Republicans might try to use the yearbooks to discredit her, but they have no bearing on whether she was sexually assaulted.

Dr. Christine Blasey Ford sits before the Senate Judiciary committee on September 27, 2018.
Dr. Christine Blasey Ford sits before the Senate Judiciary committee on September 27, 2018.
Dr. Christine Blasey Ford sits before the Senate Judiciary committee on September 27, 2018.
Michael Reynolds-Pool/Getty Images
Anna North
Anna North is a senior correspondent for Vox, where she covers American family life, work, and education. Previously, she was an editor and writer at the New York Times. She is also the author of four novels, including the forthcoming Bog Queen, which you can preorder here.

Brett Kavanaugh’s high school yearbook recently became part of the conversation about sexual misconduct allegations against him. Now Republicans in Congress have tracked down Christine Blasey Ford’s yearbooks and are reportedly prepared to use them to question her credibility when she testifies before the Senate on Thursday concerning her allegations of misconduct by Kavanaugh.

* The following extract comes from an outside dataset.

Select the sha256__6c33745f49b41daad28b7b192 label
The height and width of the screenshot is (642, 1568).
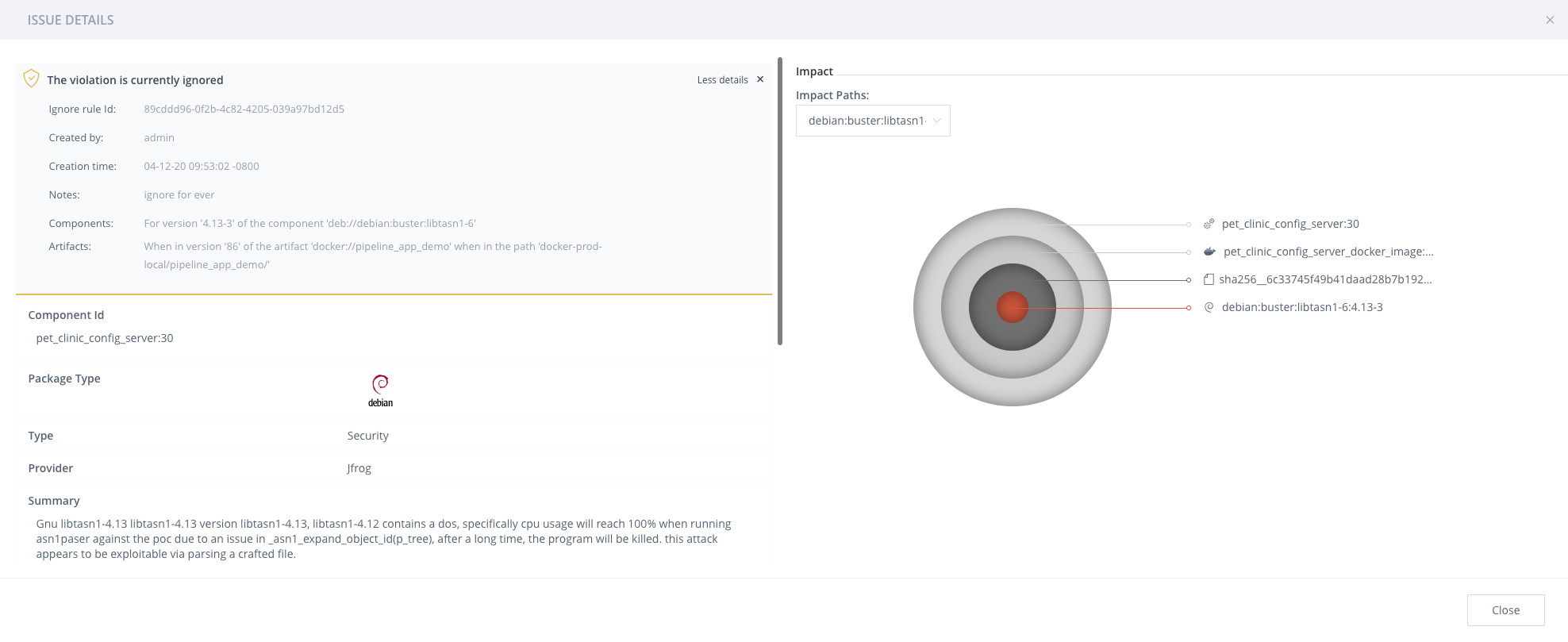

Kavanaugh described himself on his page of the Georgetown Preparatory School yearbook as a “Renate Alumnius,” which some former classmates say was part of a pattern in which Kavanaugh and other boys bragged about having sex with a girl named Renate Schroeder (now Renate Schroeder Dolphin). Kavanaugh’s lawyer now says the phrase was a reference to a kiss, and nothing more. Dolphin says she never kissed Kavanaugh and has called the yearbook joke “horrible, hurtful and simply untrue.”

Meanwhile, on Thursday, the website RealClearInvestigations reported that staffers for the Senate Judiciary Committee had acquired yearbooks from Ford’s time as a student at Holton-Arms School, near Georgetown Prep.

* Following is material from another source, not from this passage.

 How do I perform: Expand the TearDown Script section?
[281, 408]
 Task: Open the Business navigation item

Kavanaugh’s yearbook, at least according to some former classmates, suggests that he made sexually demeaning jokes about girls, part of a larger pattern of allegations that he enjoyed sexually humiliating girls for his own and other boys’ amusement. Ford’s yearbooks, meanwhile, suggest that she possibly drank alcohol at parties. One is relevant to Thursday’s hearing; the other is not.

Whether Ford drank alcohol has no bearing on whether she was assaulted

A staffer for the judiciary committee, speaking anonymously, told RealClearInvestigations that Ford’s yearbooks could cast doubt on her character, and that prosecutor Rachel Mitchell might bring them up on Thursday. Ford “will not make a good witness,” the staffer said.

But the content of the yearbooks, at least as reported by RealClearInvestigations, has no bearing on whether Ford’s allegations are true. Among the reported revelations in the books are the following:

  • “a photo of an underage Ford attending at least one party, alongside a caption boasting of girls passing out from binge drinking”
  • references to “sexually promiscuous behavior” by girls at Holton-Arms, including with boys at Georgetown Prep
  • “beer bottles and beer cans and scenes of boys and girls drinking at parties”
  • “a photo of Ford and other girls at a Halloween party alongside a caption boasting of ‘pass[ing] out’ after playing ‘Quarters’ and other binge-drinking games”
  • “the young Holton coeds dressed as Playboy bunnies and posing seductively atop desks, school-uniform skirts hiked up”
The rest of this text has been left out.